Addressing Landowner Arguments for Stricter Review of Public Projects in the Wake of the 2013 Eminent Domain Amendment
The amendment to Article I, section 11 of the Virginia Constitution that became effective January 1, 2013, restricted the power of eminent domain and expanded the right to compensation in certain clearly defined ways. It also included two broader policy statements that counsel for landowners have seized upon to argue that courts should subject takings to more scrutiny than in the past. While these arguments have a surface appeal, a closer examination reveals that they should be rejected.
The Arguments
The first provision that is often seized on by landowners is the declaration that the right to private property “is fundamental.” Va. Const. art. I, § 11. Landowners sometimes argue that this declaration means that courts should apply something akin to strict scrutiny to public projects such that a taking will only be allowed when it is the least burdensome option available to fulfill the public use. See Mahan v. National Conservative Political Action Committee, 227 Va. 330, 336, 315 S.E.2d 829, 832 (1984) (describing the strict scrutiny test as requiring a statute to be the least burdensome means available for attaining a compelling governmental interest). This stands in contrast to the rule that existed under previous case law, which afforded great discretion to condemning authorities such that the projects are only reviewed for abuse of discretion under the much more lenient arbitrary and capricious standard. Va. Electric & Power Co. v. Webb, 196 Va. 555, 564-65, 84 S.E.2d 735, 740 (1954). The other provision that landowners look to states that “[n]o more private property may be taken than necessary to achieve the stated public use.” Va. Const. art. I, § 11. Landowners argue that this provision requires the court to afford more scrutiny to the amount of property taken in an eminent domain case and, if it is found that the condemning authority did take more property than necessary, order the case to be dismissed.
Judicial Response
Unfortunately for landowners, these arguments have had little to no success in court. The Supreme Court of Virginia has not adopted these arguments. None of the cases it has decided in the interim has hinged on either provision, but the court also has not signaled any greater scrutiny of takings. See, e.g., Palmer v. Atl. Coast Pipeline, 293 Va. 573, 583-84, 801 S.E.2d 414, 419-420 (2017) (noting that the amendment declared property rights to be “fundamental” but rejecting the landowner’s contention that the amendment overruled previous case law that recognized condemning authorities’ right to enter property for preliminary surveys and studies).

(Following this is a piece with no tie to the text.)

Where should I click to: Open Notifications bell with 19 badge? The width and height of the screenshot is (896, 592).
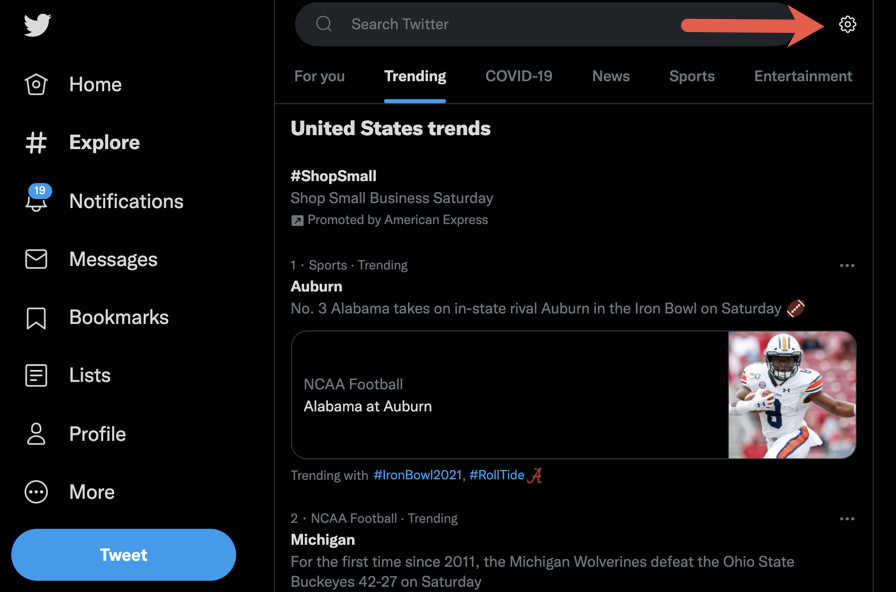pos(36,200)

While the appellate courts have largely been silent on the arguments, the trial courts have almost uniformly rejected them. One court rejected a landowner’s argument that the court should scrutinize a condemning authority’s decision as to the amount of property taken because the two provisions did not signal a rejection of prior precedent. See Commissioner of Highways v. Sadler, 93 Va. Cir. 74, 83 (Petersburg 2016) (noting that a court only has a limited role in reviewing the amount of property taken and rejecting the argument that the amendment changed that role because it “announces a commonly understood fundamental right to private property ownership”). In another case, a landowner advocated for a review of the necessity of a taking that was akin to strict scrutiny, arguing that a taking should only be approved if there is no other way to achieve the public use for which the property is being taken. The court rejected the argument, citing a pre-amendment Supreme Court of Virginia case called Hamer v. School Board of City of Chesapeake, 240 Va. 66, 393 S.E.2d 623 (1990), which held that questions regarding the location of a project or the amount of land taken are only reviewable if the discretion afforded the condemning authority is arbitrarily or capriciously exercised or in cases of manifest fraud. Finding no evidence of arbitrary selection or fraud in that case, the court rejected the landowner’s argument. Commissioner of Highways v. Clevinger, No. 516-17, 2020 Va. Cir. LEXIS 154, at *9 (Buchanan Aug. 17, 2020). Even in a case where a landowner successfully argued that a condemning authority took more property than necessary, the court applied the Hamer test to make the finding. See City of Chesapeake v. KH HR Two Great Bridge, LLC, 91 Va. Cir. 16 (Chesapeake 2015) (ruling that the landowner had met its burden of showing the city acted arbitrarily and capriciously in the amount of property taken and that the city had failed to show that the issue was fairly debatable).
Defeating the Arguments
Until the Supreme Court of Virginia weighs in, the best way to approach the arguments made by landowners is to adopt the rationale of the trial courts that have rejected them to this point. Thus, the rejoinder should be that both the provisions are declarative of pre-existing law and so do not signal that the courts should depart from controlling precedent. See, e.g., Raleigh Court Corp. v. Faucett, 140 Va. 126, 138, 124 S.E. 433, 436 (1924) (“Private ownership of property is one of the fundamental rights of the citizen not surrendered by entering into organized government.”); Webb, 196 Va. at 564-65, 84 S.E.2d at 740 (stating that a condemning authority has discretion as to the amount of property taken, but noting that the discretion can be reviewed for abuse). That should be sufficient to convince the court that existing law, which affords condemning authorities great discretion and calls for only limited review of their decisions, should apply.